- DESCRIPTION OF THE TASK
In the records below, begin at the line containing "Given: Click the X offset spinner up arrow" and end at the line containing "999x778 pixels."; quote every line in that span exactly, including both boundary lines, and no others.

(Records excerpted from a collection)
▬▬▬▬▬▬▬▬▬▬

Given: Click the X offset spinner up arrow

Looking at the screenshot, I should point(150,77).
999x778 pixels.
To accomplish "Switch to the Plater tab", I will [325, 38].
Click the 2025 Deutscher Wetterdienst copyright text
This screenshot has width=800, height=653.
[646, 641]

▬▬▬▬▬▬▬▬▬▬

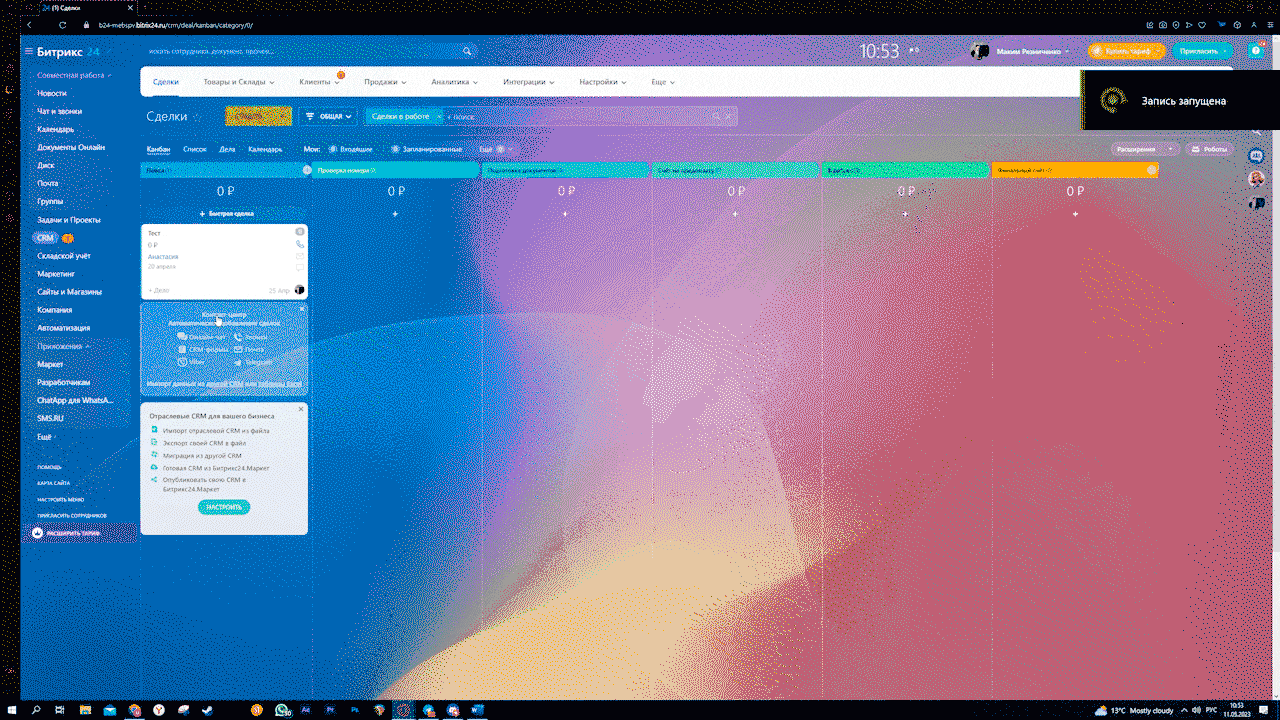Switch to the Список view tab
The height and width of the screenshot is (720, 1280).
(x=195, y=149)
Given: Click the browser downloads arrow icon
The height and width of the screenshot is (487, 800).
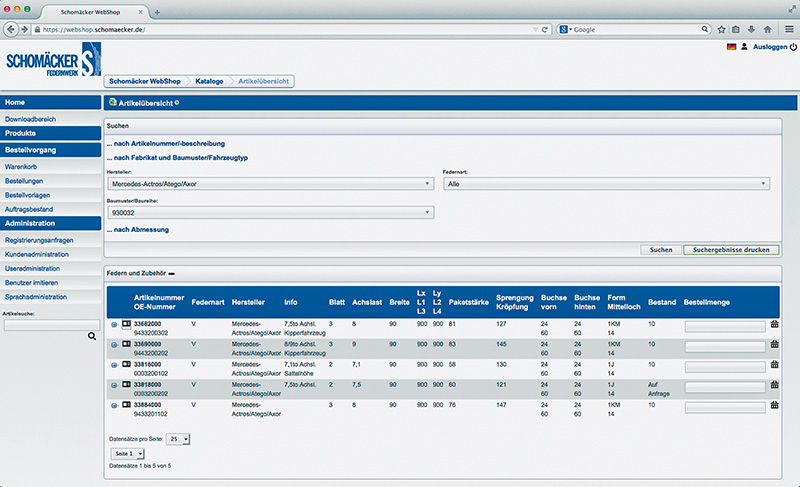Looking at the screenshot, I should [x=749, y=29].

▬▬▬▬▬▬▬▬▬▬

- OUTPUT BELOW
Given: Click the X offset spinner up arrow

Looking at the screenshot, I should point(150,77).
999x778 pixels.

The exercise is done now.